Well, I can’t say I didn’t ask for it. I spent three months calling the Wild Hunt to me, with ritual and song and offerings and prayer, through my spirits and Odin and even Dionysos. And one by one, things were stripped from me, both human and spiritual relationships radically changed or ended altogether, and after Yule I hit a wall. I could go no further the way I had been, and no matter how much I had thought I was liberated, I was still clinging to some old and detrimental habits of practice and thinking. So I did something radical. I did nothing.
For the last five weeks or so, I dropped everything. ALL my practices, even the small daily things. ALL attempts to connect with my gods and spirits. ALL the things that seemed to make me *me*. I took on a temporary new name. I changed the way I dressed and acted. I read different books. And I sat with the paralyzing fear that this would ruin everything.
Now, this is not an approach I would advocate for everyone – though some form of it could be a useful “re-boot” in many people’s lives. In fact, some people need MORE practices and taboos and discipline, not less (or none). But this was the polar opposite of everything I was inclined to do, and it was definitely time for a shake-up. And while a Dionysian always rises to the challenge to be more free, even from themselves….
It was horrible. It was one of the most difficult ordeals I have ever endured – I would much rather hang on hooks pierced into my flesh than do this, would much rather walk on fire. But an ordeal is meant to strike at what’s most difficult for the individual, and this was it for me. I had become too attached to a certain way of doing things, and it was dangerously close to ruining my ability to actually do them at all.
I won’t go into the revelations I had during this period, or my exact issues, or what I have learned, or what I’ll be doing next. That is all rather personal, and not relevant to anyone else. But I did want to mention this Not-Doing experiment here (yes, the term is from Castaneda), because the idea itself could be helpful to someone else. Einstein said that insanity was doing the same thing over and over again and expecting different results. Sometimes you need to break the pattern, and break it hard. This is a very scary, but very effective way to do that. You just stop being you, until you feel a deep shift happen. It may be days, weeks, months, but it will happen.
This was a leap of faith for me.
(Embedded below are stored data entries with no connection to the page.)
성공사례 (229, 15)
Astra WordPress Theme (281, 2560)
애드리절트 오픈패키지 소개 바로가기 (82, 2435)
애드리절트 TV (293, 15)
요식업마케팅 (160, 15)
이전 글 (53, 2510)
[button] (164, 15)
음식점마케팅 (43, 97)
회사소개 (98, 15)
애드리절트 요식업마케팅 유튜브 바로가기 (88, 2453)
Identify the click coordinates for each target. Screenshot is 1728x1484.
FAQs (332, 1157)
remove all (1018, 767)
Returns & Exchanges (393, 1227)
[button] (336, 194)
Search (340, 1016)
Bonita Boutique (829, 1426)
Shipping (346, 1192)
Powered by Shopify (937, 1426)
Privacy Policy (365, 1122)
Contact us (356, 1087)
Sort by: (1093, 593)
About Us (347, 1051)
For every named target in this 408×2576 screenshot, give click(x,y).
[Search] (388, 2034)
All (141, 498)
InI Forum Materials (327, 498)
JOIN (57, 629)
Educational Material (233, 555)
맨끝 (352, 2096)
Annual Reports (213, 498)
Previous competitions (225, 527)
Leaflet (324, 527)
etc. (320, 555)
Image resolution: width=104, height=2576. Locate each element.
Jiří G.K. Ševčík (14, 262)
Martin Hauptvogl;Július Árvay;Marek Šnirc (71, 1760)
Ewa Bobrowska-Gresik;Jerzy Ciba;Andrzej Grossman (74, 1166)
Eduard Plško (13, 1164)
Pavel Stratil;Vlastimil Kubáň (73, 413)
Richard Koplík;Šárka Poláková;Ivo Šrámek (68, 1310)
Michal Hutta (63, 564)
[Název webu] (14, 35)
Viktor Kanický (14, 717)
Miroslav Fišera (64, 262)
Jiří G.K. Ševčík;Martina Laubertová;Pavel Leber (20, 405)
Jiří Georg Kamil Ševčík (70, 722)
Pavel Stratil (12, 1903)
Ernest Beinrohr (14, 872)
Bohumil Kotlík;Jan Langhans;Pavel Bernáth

Faith in myself, in who I really am, and faith in my gods and spirits, and that our relationships (while founded on reciprocity) would not disappear if I let go for a little while. Especially since, as my partner kept reminding me, during this period doing nothing WAS doing the Work, letting go of everything – even those things I believed were necessary to be close to Them – was what was necessary to become TRULY connected. I missed Them, I missed doing ritual, I missed the hundred different tiny ways I included Them in my life … but as things begin again for me now, I find my whole approach and perspective changed, and an exciting new level of intimacy with Them and immersion in my Story, in ways I could have never predicted.
Dionysos is all about ekstasis, and this was in many ways as far outside of myself – and for as long – as I have ever been. It changed me, it changed my religious life, it changed my relationships significantly, it was terrifying and heart-breaking and at times really really boring, and I am so glad I took that leap, because it showed me the core of things. And it is powerful.